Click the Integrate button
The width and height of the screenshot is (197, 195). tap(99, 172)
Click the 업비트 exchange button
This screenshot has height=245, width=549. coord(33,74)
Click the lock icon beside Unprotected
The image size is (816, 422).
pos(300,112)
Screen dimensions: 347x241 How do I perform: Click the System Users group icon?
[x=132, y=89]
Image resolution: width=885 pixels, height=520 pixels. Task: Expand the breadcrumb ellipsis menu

________

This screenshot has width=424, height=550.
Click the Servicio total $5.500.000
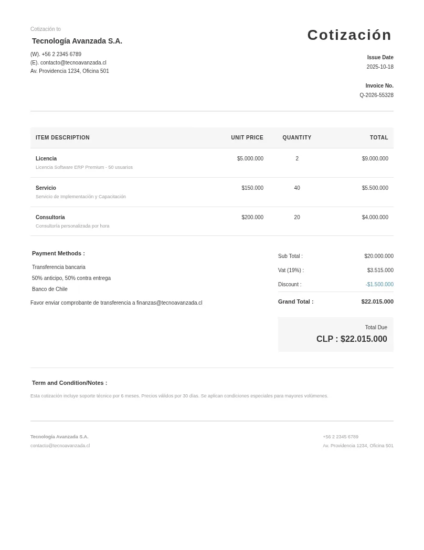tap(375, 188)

________

__Assignment__. All that belongs in the answer is the run of lines above from the line containing "Click the Integrate button" through the line containing "Image resolution: width=885", exactly as written.

__Your response__.
Click the Integrate button
The width and height of the screenshot is (197, 195). tap(99, 172)
Click the 업비트 exchange button
This screenshot has height=245, width=549. coord(33,74)
Click the lock icon beside Unprotected
The image size is (816, 422).
pos(300,112)
Screen dimensions: 347x241 How do I perform: Click the System Users group icon?
[x=132, y=89]
Image resolution: width=885 pixels, height=520 pixels. Task: Expand the breadcrumb ellipsis menu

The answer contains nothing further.